[Available data]

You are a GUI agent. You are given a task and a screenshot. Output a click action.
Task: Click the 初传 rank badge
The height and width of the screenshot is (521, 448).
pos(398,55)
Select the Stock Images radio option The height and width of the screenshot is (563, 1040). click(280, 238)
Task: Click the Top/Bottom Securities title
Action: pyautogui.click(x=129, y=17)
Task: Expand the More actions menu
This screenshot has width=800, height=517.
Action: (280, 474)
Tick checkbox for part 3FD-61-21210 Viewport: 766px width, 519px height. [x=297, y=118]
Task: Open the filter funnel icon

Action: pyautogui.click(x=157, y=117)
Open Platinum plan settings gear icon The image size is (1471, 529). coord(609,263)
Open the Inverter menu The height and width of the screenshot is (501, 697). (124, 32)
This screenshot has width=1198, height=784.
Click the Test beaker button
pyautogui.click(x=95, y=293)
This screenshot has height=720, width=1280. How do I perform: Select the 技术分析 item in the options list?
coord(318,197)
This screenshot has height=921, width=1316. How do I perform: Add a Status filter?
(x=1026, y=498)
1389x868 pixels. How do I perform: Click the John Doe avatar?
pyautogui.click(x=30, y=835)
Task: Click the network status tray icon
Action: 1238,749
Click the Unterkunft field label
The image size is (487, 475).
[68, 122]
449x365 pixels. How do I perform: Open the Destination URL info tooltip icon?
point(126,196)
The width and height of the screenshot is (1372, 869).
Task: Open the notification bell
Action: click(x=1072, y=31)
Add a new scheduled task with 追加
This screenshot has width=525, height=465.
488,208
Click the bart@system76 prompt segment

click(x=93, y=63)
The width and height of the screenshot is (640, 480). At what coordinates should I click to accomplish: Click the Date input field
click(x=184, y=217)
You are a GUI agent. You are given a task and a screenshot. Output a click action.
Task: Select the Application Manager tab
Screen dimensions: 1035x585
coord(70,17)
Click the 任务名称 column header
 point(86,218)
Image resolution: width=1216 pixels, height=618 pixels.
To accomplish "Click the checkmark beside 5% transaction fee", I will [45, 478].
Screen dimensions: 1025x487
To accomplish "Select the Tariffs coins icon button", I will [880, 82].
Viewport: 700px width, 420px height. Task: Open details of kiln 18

[/Available data]

> How to complete this task
Give an exact copy of the lines from the one with "The width and height of the screenshot is (640, 480)." through the end of the entries, both ends included.

> Answer box
The width and height of the screenshot is (640, 480). At what coordinates should I click to accomplish: Click the Date input field
click(x=184, y=217)
You are a GUI agent. You are given a task and a screenshot. Output a click action.
Task: Select the Application Manager tab
Screen dimensions: 1035x585
coord(70,17)
Click the 任务名称 column header
 point(86,218)
Image resolution: width=1216 pixels, height=618 pixels.
To accomplish "Click the checkmark beside 5% transaction fee", I will [45, 478].
Screen dimensions: 1025x487
To accomplish "Select the Tariffs coins icon button", I will [880, 82].
Viewport: 700px width, 420px height. Task: Open details of kiln 18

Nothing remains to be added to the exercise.